▸ Exercise
Transcribe only the lines in the data below falling between the line with "intermediario financiero (76, 881)" and the line with "Archivio (766, 526)", including those two lines, and leave out any picture.

━━━ Material provided

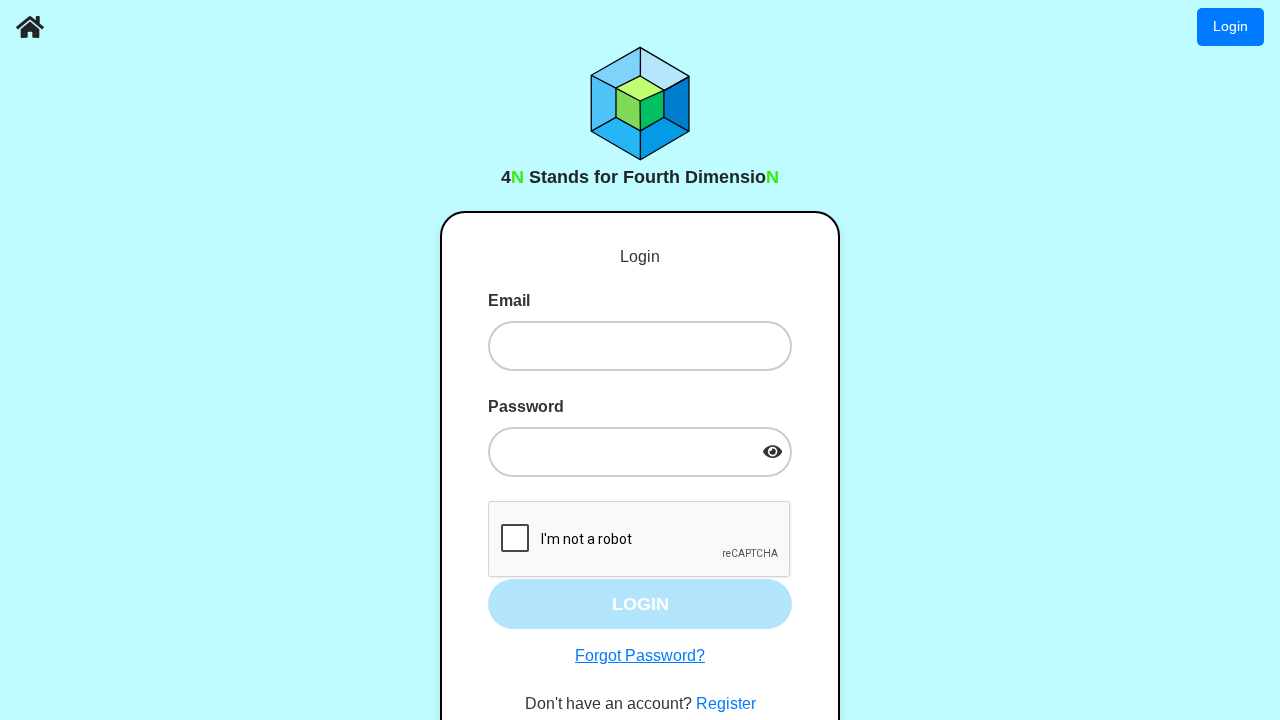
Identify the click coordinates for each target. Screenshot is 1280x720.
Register (726, 703)
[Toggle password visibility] (772, 451)
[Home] (30, 27)
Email (509, 300)
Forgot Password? (640, 655)
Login (1230, 26)
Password (526, 406)
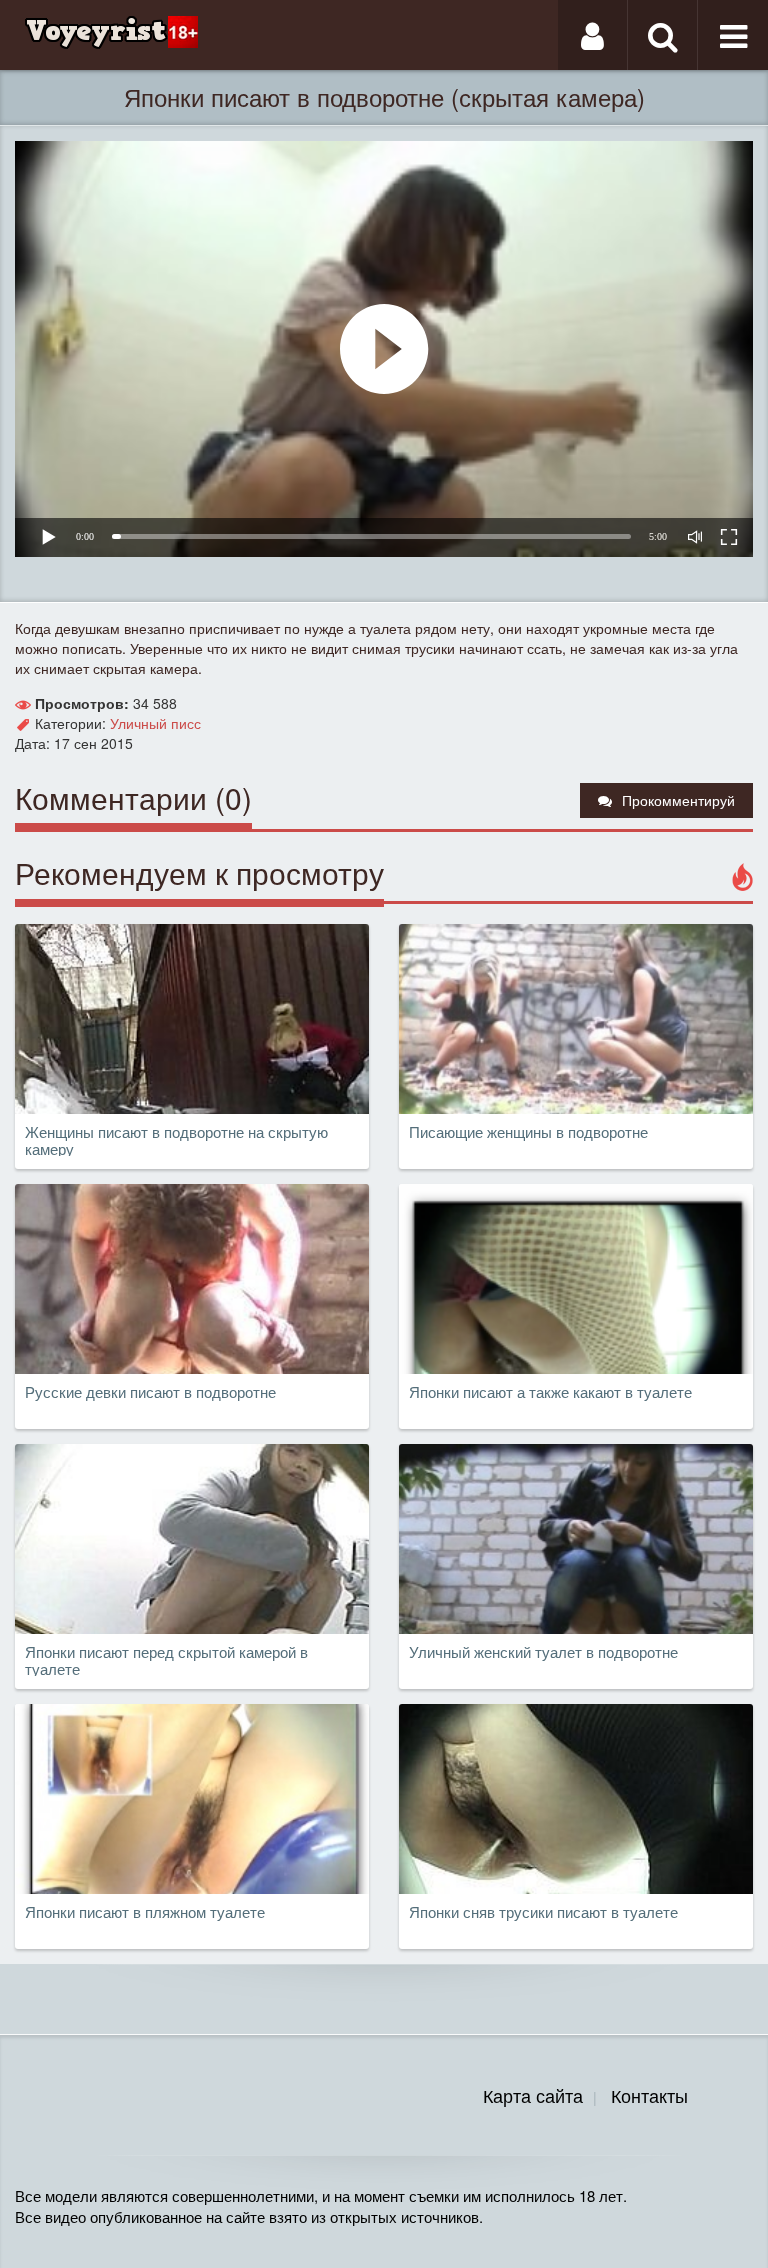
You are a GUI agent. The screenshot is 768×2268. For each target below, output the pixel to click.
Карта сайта (533, 2095)
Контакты (649, 2095)
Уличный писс (155, 723)
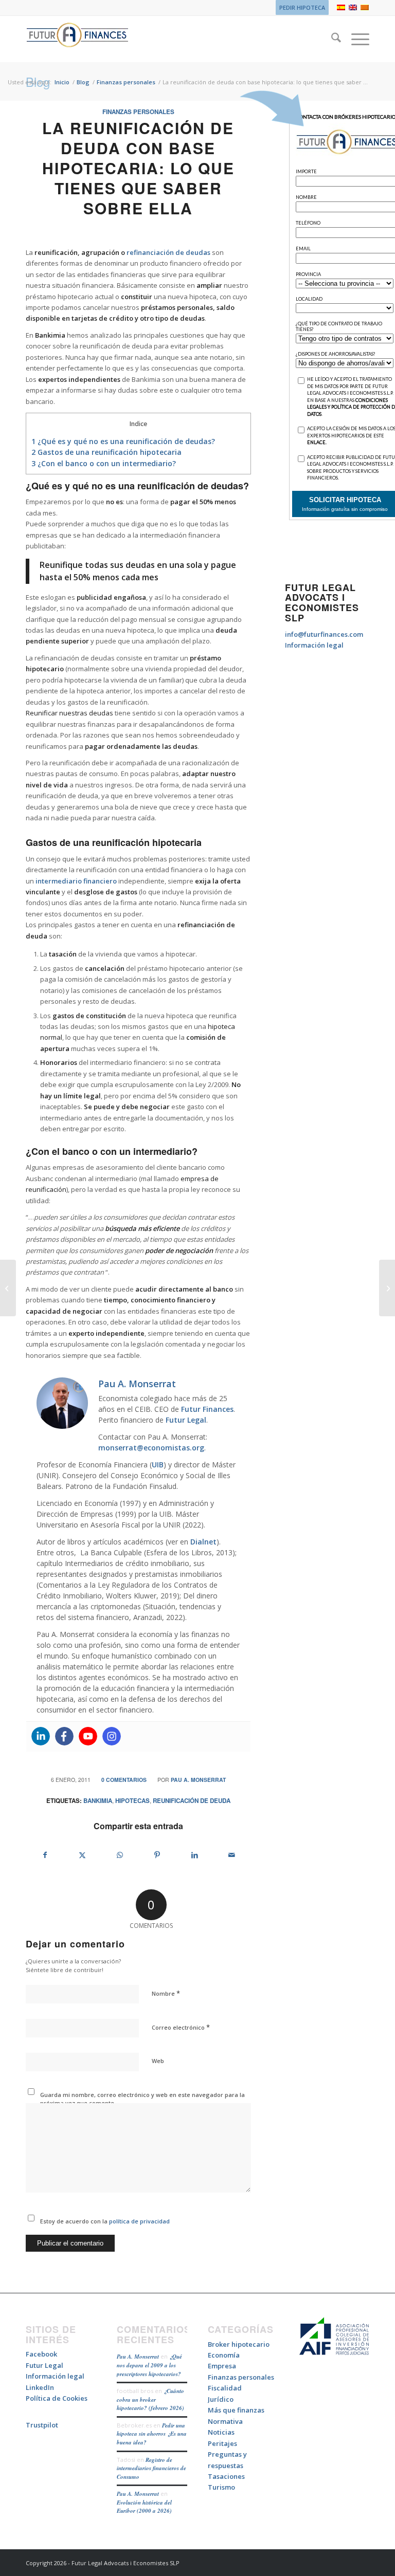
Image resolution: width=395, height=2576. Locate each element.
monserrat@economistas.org (151, 1447)
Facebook (41, 2354)
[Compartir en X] (82, 1855)
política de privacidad (138, 2221)
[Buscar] (331, 39)
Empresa (222, 2365)
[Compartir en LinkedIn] (194, 1855)
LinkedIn (40, 2387)
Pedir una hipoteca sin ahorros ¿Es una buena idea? (152, 2433)
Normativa (225, 2421)
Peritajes (222, 2443)
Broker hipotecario (239, 2344)
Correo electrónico (181, 2027)
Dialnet (203, 1542)
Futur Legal (186, 1420)
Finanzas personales (138, 111)
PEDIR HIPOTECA (302, 7)
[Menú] (355, 39)
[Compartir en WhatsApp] (119, 1855)
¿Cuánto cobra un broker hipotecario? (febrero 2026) (150, 2399)
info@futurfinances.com (324, 634)
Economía (224, 2355)
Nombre (166, 1993)
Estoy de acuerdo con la (105, 2221)
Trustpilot (42, 2425)
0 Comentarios (124, 1779)
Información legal (314, 645)
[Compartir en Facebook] (45, 1855)
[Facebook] (64, 1736)
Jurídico (221, 2399)
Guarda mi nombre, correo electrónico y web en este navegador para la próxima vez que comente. (142, 2099)
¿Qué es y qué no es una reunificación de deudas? (123, 441)
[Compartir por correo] (231, 1855)
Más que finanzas (236, 2410)
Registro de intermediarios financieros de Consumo (151, 2468)
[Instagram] (111, 1736)
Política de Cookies (56, 2398)
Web (158, 2061)
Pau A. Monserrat (198, 1779)
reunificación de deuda (191, 1800)
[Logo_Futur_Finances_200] (77, 39)
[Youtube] (88, 1736)
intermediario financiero (76, 881)
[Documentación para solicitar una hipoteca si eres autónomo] (8, 1288)
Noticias (221, 2432)
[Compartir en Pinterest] (157, 1855)
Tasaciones (226, 2476)
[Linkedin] (40, 1736)
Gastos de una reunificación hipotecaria (106, 452)
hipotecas (132, 1800)
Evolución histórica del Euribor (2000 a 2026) (144, 2506)
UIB (158, 1464)
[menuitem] (300, 7)
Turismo (221, 2487)
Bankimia (97, 1800)
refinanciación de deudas (168, 252)
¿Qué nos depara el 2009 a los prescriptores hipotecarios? (149, 2365)
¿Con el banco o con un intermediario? (103, 463)
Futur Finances (207, 1409)
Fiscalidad (225, 2388)
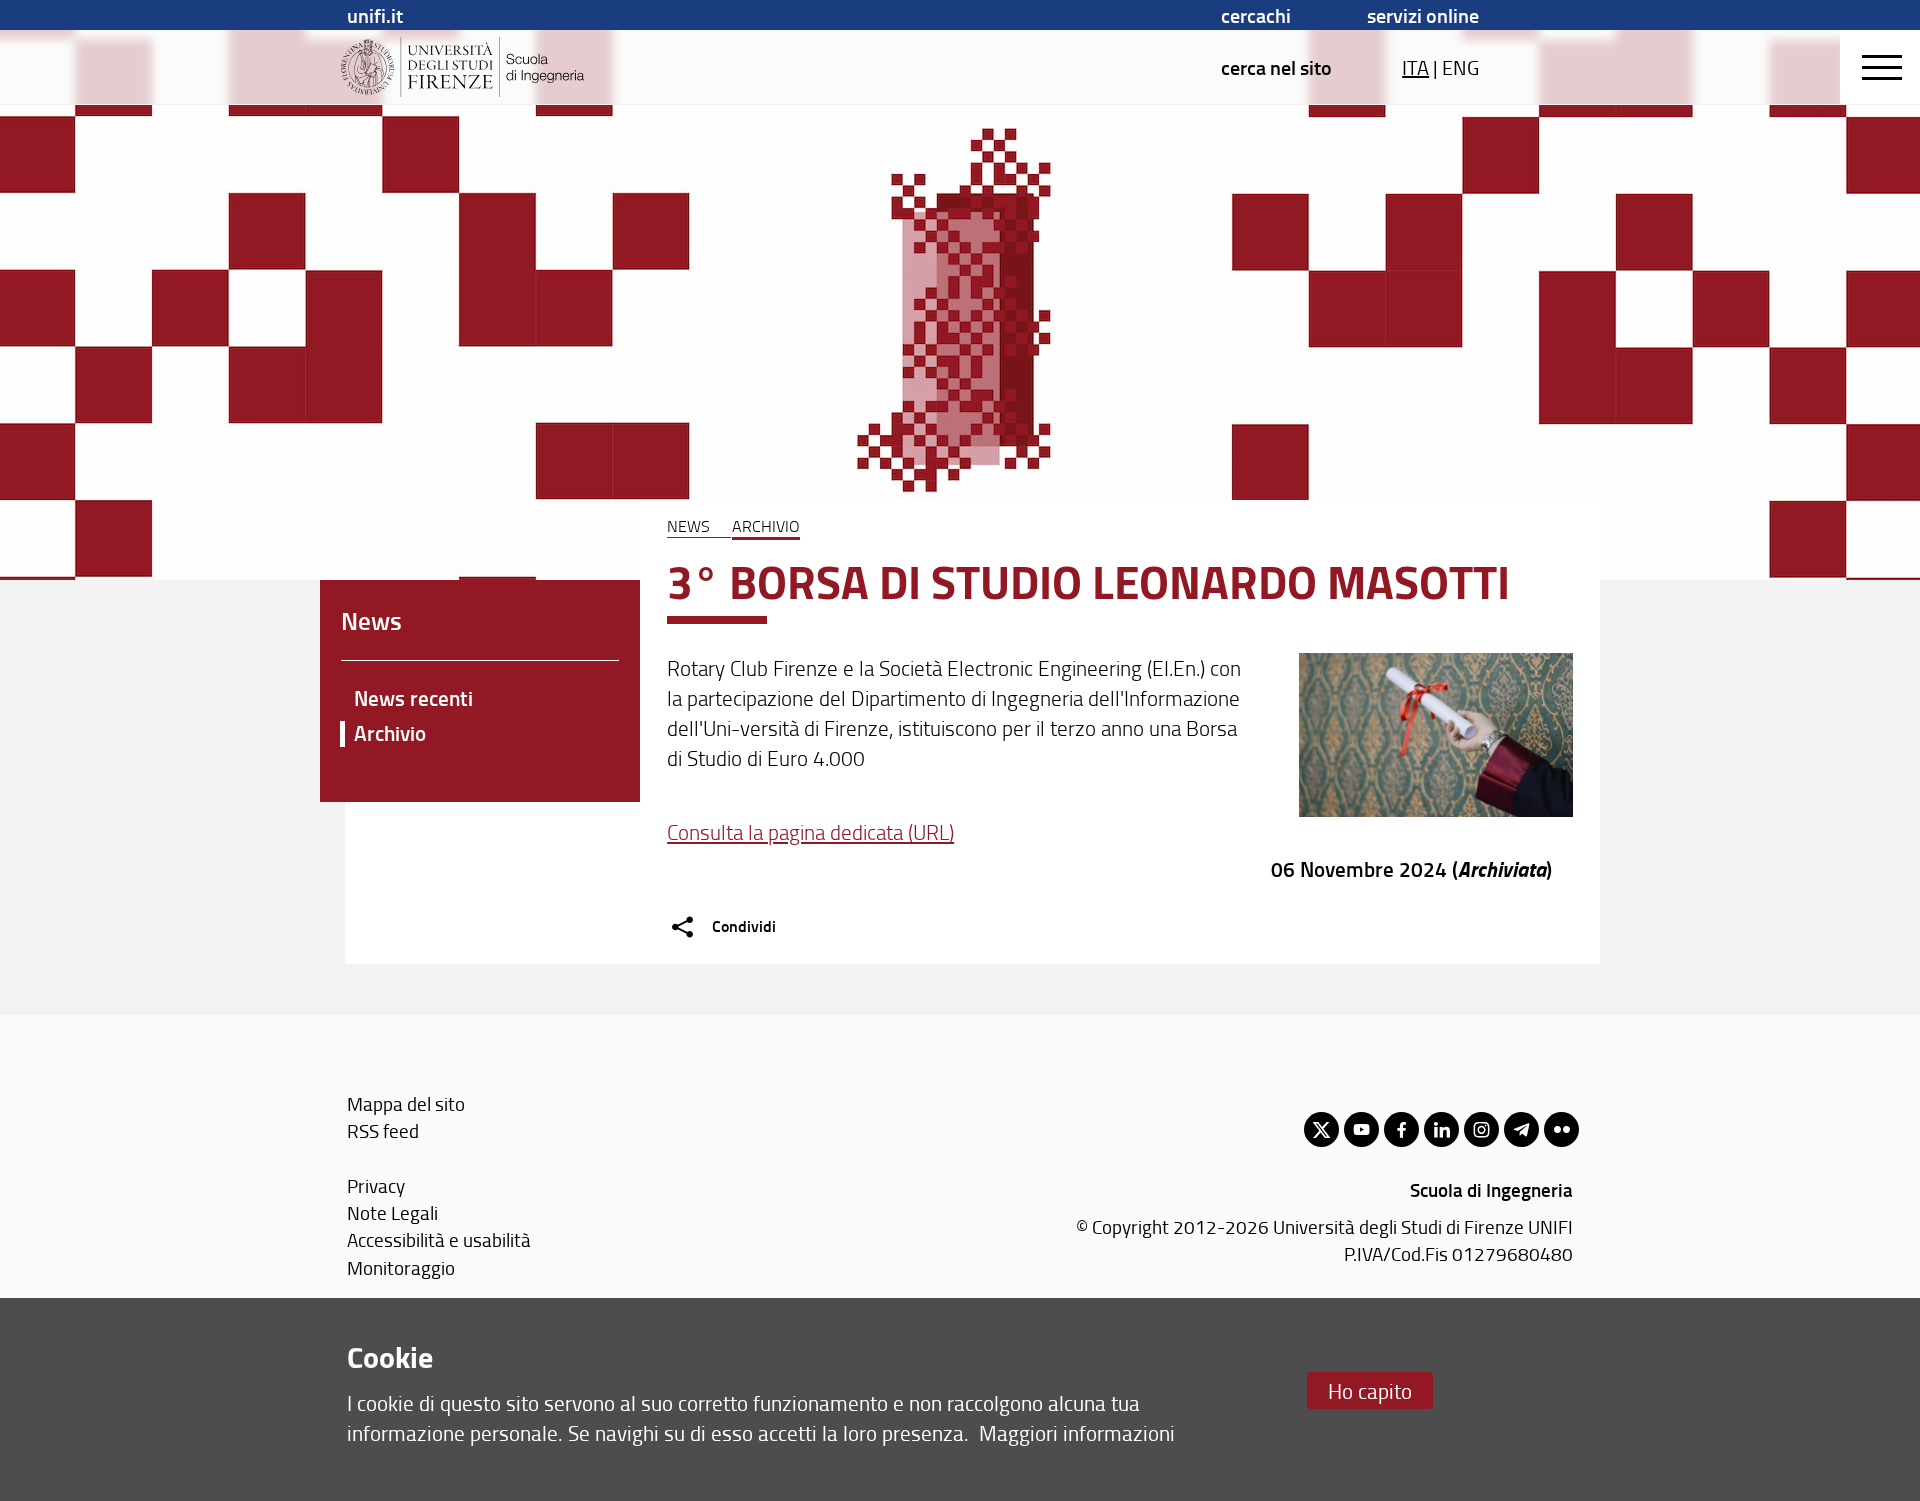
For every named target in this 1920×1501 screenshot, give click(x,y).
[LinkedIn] (1441, 1129)
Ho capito (1370, 1390)
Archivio (766, 526)
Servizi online (1423, 15)
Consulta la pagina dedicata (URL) (810, 831)
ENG (1460, 67)
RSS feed (383, 1130)
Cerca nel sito (1276, 67)
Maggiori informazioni (1077, 1432)
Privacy (376, 1185)
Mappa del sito (406, 1103)
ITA (1415, 67)
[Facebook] (1401, 1129)
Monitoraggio (401, 1267)
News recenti (413, 698)
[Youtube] (1361, 1129)
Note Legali (392, 1212)
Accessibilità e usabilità (439, 1239)
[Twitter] (1321, 1129)
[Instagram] (1481, 1129)
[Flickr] (1561, 1129)
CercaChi (1256, 15)
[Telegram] (1521, 1129)
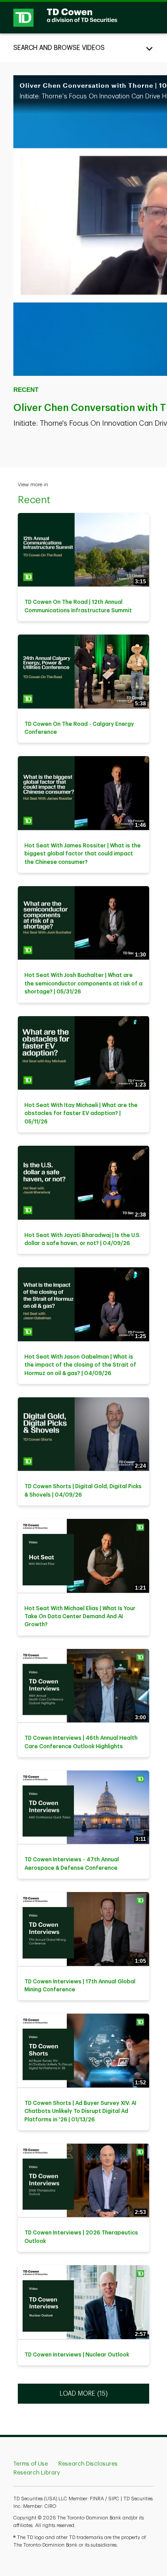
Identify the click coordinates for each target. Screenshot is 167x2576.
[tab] (83, 47)
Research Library (36, 2472)
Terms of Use (30, 2463)
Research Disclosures (88, 2463)
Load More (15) (84, 2393)
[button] (83, 47)
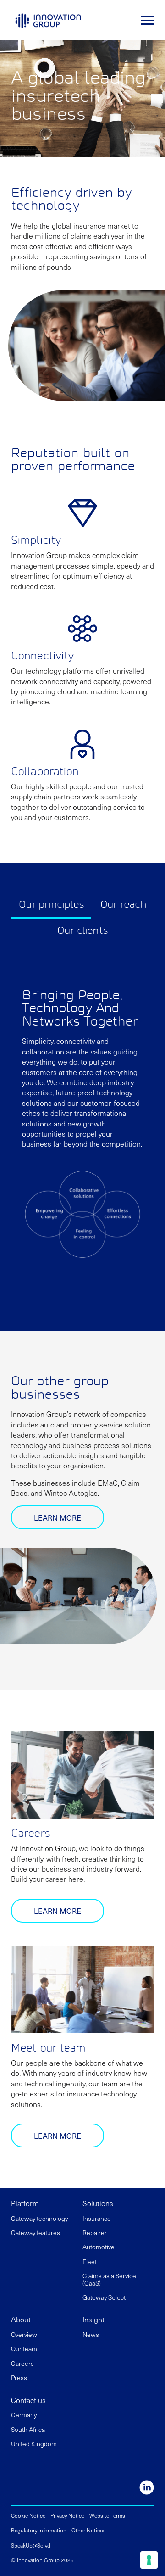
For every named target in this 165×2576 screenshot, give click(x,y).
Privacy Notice (67, 2515)
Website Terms (107, 2515)
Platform (25, 2202)
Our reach (123, 904)
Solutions (97, 2202)
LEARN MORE (57, 1517)
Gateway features (35, 2232)
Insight (93, 2319)
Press (19, 2377)
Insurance (96, 2218)
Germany (24, 2415)
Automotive (98, 2247)
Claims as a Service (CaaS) (109, 2279)
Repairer (94, 2232)
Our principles (51, 904)
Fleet (89, 2261)
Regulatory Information (38, 2530)
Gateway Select (104, 2297)
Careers (22, 2363)
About (21, 2319)
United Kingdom (34, 2443)
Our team (24, 2348)
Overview (24, 2334)
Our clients (82, 931)
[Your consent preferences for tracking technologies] (149, 2560)
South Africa (28, 2429)
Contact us (28, 2399)
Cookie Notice (28, 2515)
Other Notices (88, 2530)
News (90, 2334)
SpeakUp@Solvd (30, 2545)
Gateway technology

━━━━━━

▸ Exercise output
intermediario financiero (76, 881)
[Documentación para solicitar una hipoteca si eres autónomo] (8, 1288)
Noticias (221, 2432)
[Compartir en Pinterest] (157, 1855)
Tasaciones (226, 2476)
[Linkedin] (40, 1736)
Gastos de una reunificación hipotecaria (106, 452)
hipotecas (132, 1800)
Evolución histórica del Euribor (2000 a 2026) (144, 2506)
UIB (158, 1464)
[menuitem] (300, 7)
Turismo (221, 2487)
Bankimia (97, 1800)
refinanciación de deudas (168, 252)
¿Qué nos depara el 2009 a los prescriptores hipotecarios? (149, 2365)
¿Con el banco o con un intermediario? (103, 463)
Futur Finances (207, 1409)
Fiscalidad (225, 2388)
For every named target in this 1920×1501 screenshot, give click(x,y).
[LinkedIn] (1441, 1129)
Ho capito (1370, 1390)
Archivio (766, 526)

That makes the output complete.